回憶他的道場,過程就仿佛在默背經文,過一遍就發現,你記住了就是完成了、通透了,想再往裏琢磨,那是沒有餘地的。
金長老講的東西,則經得住人琢磨。他看著是在道場上即興畫了六七個符文,但回來後回想他傳授的內容,會發現那六七個符文,每個符文後麵可以引申出幾個甚至十幾個別的符文。
令人頗有觸類旁通、舉一反三之感。
當然,利用相生什麽的來畫異屬性符文,這就暫時還是算了吧。
對符文和靈力沒有足夠的領悟積累,想辦到這點就是做夢。
沐寒想著早上開講時金長老擊掌的節奏,若有所悟,明明正分心,筆下卻畫出了一個又一個成功的二階符。

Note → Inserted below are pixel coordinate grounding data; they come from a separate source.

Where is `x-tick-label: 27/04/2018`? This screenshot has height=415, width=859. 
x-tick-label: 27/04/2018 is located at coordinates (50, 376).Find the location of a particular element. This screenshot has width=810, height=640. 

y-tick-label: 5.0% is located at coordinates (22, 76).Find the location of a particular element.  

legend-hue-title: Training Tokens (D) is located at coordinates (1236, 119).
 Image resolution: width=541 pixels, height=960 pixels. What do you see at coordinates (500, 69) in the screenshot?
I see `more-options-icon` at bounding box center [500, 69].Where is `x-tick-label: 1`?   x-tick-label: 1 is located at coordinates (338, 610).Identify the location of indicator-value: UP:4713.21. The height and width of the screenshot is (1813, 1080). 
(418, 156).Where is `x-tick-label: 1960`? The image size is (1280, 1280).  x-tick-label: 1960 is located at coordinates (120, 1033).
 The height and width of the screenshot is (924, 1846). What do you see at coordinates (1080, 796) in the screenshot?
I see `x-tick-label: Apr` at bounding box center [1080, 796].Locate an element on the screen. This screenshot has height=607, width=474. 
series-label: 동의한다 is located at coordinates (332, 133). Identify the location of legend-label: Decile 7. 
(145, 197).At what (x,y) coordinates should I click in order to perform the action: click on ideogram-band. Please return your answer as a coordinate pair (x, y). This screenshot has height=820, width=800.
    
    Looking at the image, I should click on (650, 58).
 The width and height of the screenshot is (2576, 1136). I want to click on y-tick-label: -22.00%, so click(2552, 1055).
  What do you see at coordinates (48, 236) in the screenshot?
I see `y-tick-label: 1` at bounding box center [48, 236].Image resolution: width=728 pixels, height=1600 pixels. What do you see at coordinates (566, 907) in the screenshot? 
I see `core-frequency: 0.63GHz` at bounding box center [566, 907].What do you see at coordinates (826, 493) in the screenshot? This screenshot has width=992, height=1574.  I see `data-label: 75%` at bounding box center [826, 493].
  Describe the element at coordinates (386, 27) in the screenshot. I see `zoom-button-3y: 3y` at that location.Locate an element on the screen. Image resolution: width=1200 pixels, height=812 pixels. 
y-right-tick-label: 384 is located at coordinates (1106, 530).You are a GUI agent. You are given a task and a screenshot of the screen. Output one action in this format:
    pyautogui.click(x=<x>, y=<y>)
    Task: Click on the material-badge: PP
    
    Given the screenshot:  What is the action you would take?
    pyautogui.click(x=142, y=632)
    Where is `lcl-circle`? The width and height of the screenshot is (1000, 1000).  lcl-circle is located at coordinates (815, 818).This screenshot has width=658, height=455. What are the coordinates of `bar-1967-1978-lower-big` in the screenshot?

金長老……拋開喝酒乘醉這點不去想,隻去想他傳道時的姿態,隻去想那份乘興隨意的瀟灑……
生生地惹人豔慕。
若有一日——
紙上靈氣驟然散盡,筆尖一頓。沐寒驚覺自己今晚畫毀的第一張符出現了。
她歪了歪頭,活動了一下頭頸,將那畫廢的符紙擲開,摒棄雜念,專注畫符去了。
佘蘭山之行在即,若有差錯,種種皆是空談。